Worth dying for

Authorities choose self over the well-being of others. Even when enhancing the lives of others, they bolster their own situation. No term limit or seeming eternal rule seems to change this dynamic. If I’m going to do good for you, I need to be in charge of you.

I am intrigued by models of consensus-building that attempt to the power-of-one out of the equation. Even so, peers (like children of all ages) do have rankings as individuals press the limits of group dynamics to favor them. Such rankings need to be defended from those below and tested regarding those yet above. Consensus is not exempt from manipulation. Even here, conspiracy stories arise to justify what currently is and to filter progress for the advantage of those presently enjoying whatever size perquisite they might have.

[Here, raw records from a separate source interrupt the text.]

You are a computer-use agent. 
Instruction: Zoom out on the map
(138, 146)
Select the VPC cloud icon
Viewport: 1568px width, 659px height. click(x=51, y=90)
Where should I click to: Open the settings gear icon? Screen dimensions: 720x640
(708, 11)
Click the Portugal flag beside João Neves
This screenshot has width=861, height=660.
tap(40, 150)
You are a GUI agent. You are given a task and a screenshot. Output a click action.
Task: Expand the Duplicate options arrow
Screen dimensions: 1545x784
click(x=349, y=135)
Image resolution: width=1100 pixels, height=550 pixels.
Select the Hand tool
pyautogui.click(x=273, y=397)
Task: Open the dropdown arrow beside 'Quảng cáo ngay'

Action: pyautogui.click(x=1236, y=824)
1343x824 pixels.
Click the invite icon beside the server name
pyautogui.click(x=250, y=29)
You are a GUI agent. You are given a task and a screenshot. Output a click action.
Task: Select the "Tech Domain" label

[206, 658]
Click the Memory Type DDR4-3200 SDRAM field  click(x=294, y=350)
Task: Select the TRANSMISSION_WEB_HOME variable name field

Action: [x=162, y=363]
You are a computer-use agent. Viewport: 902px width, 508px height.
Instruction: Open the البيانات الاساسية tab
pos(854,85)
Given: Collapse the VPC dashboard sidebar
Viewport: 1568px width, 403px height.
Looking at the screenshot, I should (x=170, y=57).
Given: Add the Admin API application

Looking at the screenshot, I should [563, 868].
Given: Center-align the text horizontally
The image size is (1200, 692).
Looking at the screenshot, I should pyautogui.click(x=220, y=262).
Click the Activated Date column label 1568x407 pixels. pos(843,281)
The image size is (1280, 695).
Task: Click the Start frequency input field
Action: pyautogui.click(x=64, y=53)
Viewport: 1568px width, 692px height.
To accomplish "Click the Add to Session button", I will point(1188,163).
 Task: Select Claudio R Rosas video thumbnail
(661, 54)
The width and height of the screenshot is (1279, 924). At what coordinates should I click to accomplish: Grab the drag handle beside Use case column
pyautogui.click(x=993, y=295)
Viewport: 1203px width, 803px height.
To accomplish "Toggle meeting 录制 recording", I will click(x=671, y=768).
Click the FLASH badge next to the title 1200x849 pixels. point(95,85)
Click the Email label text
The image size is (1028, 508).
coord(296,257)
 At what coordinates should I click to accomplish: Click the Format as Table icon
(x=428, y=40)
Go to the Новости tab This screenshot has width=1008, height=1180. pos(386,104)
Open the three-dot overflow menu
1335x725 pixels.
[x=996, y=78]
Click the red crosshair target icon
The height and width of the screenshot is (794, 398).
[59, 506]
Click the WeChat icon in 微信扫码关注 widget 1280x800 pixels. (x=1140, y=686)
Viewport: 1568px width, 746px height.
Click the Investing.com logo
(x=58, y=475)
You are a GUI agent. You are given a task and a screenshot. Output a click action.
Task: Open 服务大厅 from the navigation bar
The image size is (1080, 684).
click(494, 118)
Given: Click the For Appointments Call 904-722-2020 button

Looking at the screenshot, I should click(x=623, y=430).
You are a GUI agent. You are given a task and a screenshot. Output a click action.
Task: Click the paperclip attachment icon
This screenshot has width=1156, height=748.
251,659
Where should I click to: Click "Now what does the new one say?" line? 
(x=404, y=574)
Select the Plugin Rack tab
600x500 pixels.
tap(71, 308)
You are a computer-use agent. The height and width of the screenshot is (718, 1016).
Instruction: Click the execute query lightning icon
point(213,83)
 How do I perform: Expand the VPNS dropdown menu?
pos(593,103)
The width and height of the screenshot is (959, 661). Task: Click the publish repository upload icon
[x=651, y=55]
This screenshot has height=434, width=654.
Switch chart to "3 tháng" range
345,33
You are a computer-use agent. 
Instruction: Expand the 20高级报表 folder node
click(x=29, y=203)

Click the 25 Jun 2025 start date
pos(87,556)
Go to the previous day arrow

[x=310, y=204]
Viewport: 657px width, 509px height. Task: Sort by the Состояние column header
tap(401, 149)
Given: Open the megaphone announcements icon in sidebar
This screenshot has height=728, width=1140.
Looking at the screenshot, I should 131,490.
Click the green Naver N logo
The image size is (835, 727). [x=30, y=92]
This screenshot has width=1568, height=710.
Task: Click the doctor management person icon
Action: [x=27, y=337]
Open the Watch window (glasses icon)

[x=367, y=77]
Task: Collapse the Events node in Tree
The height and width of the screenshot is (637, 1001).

Whether the working paradigm is a divine-right, majority-rules, or some form of consensus, authority, like gravity, always needs to be a part of the equation.

A choice between harder and softer authorities is constantly being voted on by actual votes or the economic/intellectual system currently in vogue. It doesn’t matter if we are facing an autocrat of one persuasion of another, dictator of government, religion, or home. School and work bring their own rankings, as do any peer group (intra- or inter-group).

To work outside of a recognized authority is dangerous, as well as oddly satisfying. A question in this is—Is mutual care is worth dying for? Particularly when the evidence is overwhelming that, in short-run games, cheaters are the team to bet on.